Upland Community First and the project’s opponents were able to notch a victory in that they proved the contention they had all along that the mitigated negative declaration was inadequate. They now have an assurance that the city will need to revisit the environmental certification of the project, as well.
Still, the terms of the victory achieved are relatively modest compared to what had been the stated intention of the legal action, which was to force the City of Upland to carry out a full-fledged environmental impact report for the entirety of the project.
Cohn wrote in his decision that “the petition for writ is granted based on the city’s failure to establish an appropriate threshold of significance to apply to the greenhouse gasses analysis for this warehouse project, where the primary sources of emissions is mobile. Once information necessary to set the appropriate threshold is provided, the city may determine whether a mitigated negative declaration or an environmental impact report is appropriate.”
Though Cohn unequivocally established that the city’s finding of no significant effect on the environment with respect to greenhouse gas emissions was unsupportable, his ruling does not mean, necessarily, that an environmental impact report is required. The city has discretion to choose an appropriate “threshold of significance” and to determine under that standard whether an environmental impact report is required.

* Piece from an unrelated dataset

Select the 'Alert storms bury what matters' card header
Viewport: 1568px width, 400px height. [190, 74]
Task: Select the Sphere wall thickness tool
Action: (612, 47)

The council has undergone change since the April 2020 vote, with two of its members, then-Councilman Ricky Felix and then-Mayor Debbie Stone, having departed. The two council newcomers – First District Councilwoman Shannan Maust and Third District Councilman Carlos Garcia – appear to be more empathetic to the issues raised by Upland Community First than were Stone and Felix or the other two members of the council who joined with them in approving the project, then-Councilman and now-Mayor Bill Velto and Councilman Rudy Zuniga.

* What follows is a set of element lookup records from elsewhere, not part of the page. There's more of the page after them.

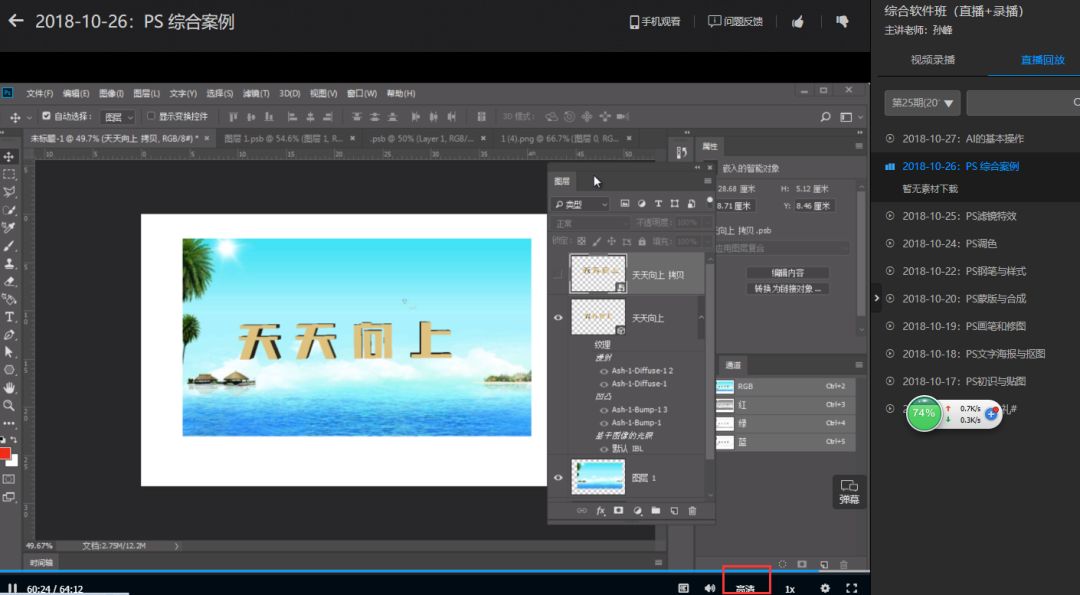Select the Type (T) tool
The image size is (1080, 595).
(x=9, y=317)
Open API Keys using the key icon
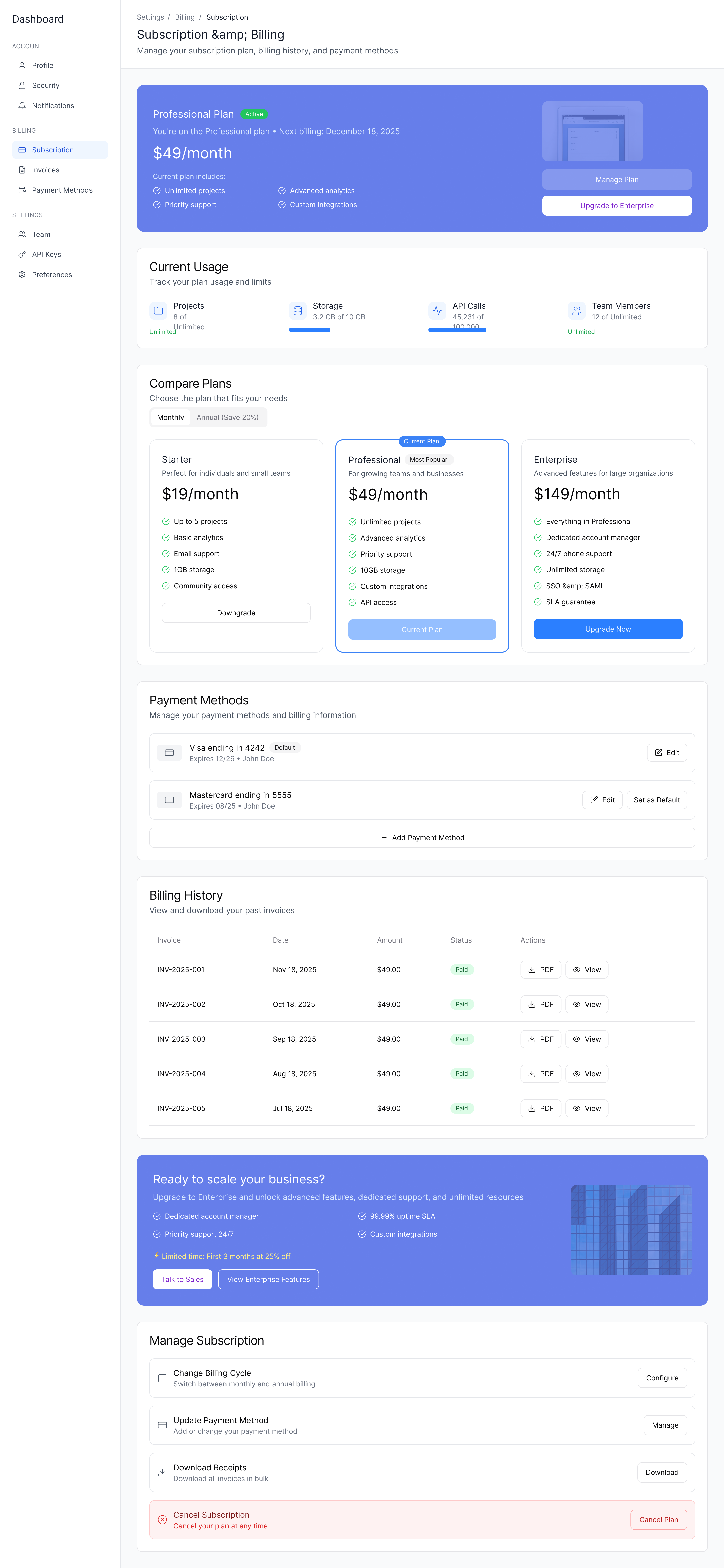 (x=23, y=254)
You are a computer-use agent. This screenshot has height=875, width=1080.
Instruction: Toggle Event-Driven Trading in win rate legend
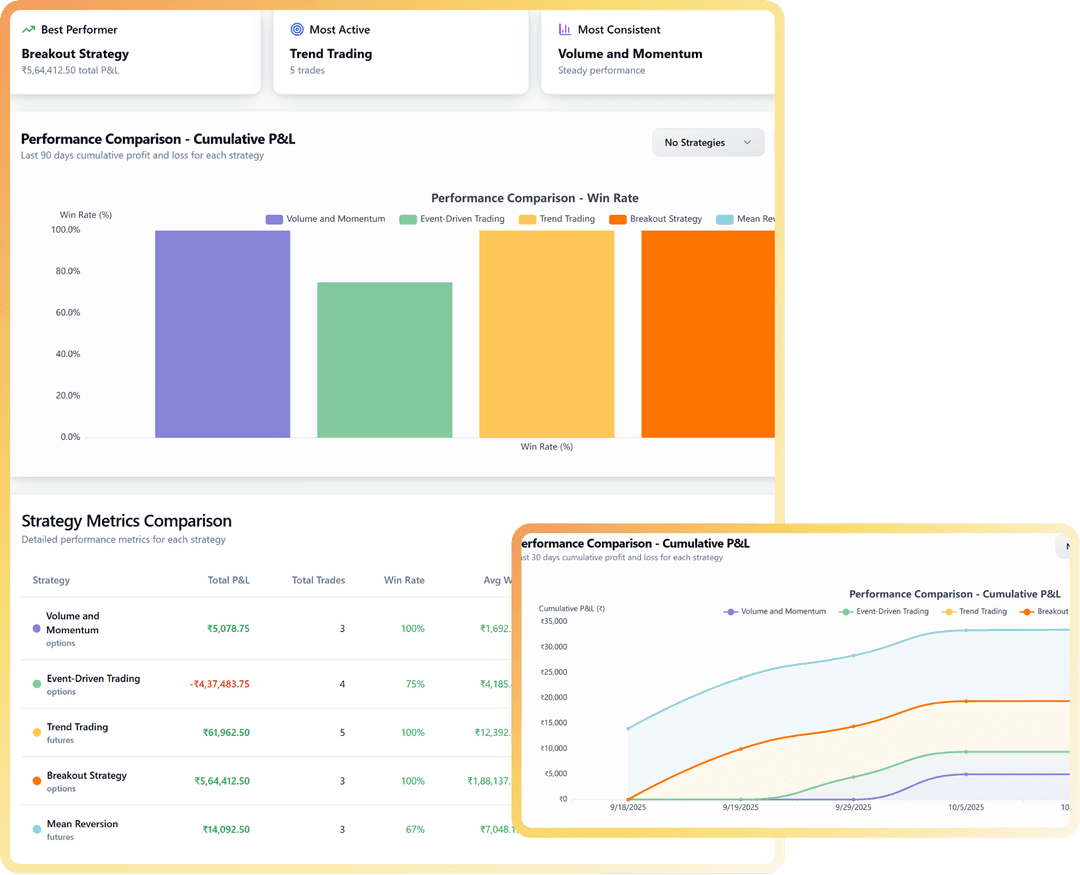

Though Upland Community First might have gotten some but not all of what it wanted by pursuing the writ of mandate, a byproduct of that effort was that the project was put on hold. That delay, which has been ongoing for a period of more than 14 months, may have convinced Bridge to simply give up on the Upland project. This spring, Bridge Development Partners approached the City of Rancho Cucamonga about constructing in that city two new contemporary warehouse buildings with a combined building area, including mezzanine space, of approximately 2,175,000 square feet consisting of 2,134,000 square feet of warehouse uses and 41,000 square feet of ancillary office space. There would be approximately 2,136,200 square feet of ground level floor space and approximately 38,800 square feet of mezzanine in the complex, which is to be built on 91.4 acres located at 12434 4th Street in the City of Rancho Cucamonga, bounded by 4th Street to the south, which is also the jurisdictional boundary between the City of Rancho Cucamonga and the City of Ontario, and 6th Street to the north, and generally located between Etiwanda Avenue to the east and Santa Anita Avenue to the west.
While Bridge has not identified the tenant that will locate into those structures, representing ten times the square-footage proposed in Upland, a logical assumption is the facility is intended for Amazon. Initially, when Bridge undertook its efforts in Upland, it did not identify Amazon as the building tenant.
Were Amazon to establish a fulfillment center in neighboring Rancho Cucamonga with very close freeway access, it is likely that Amazon’s need to operate a smaller facility in Upland would diminish.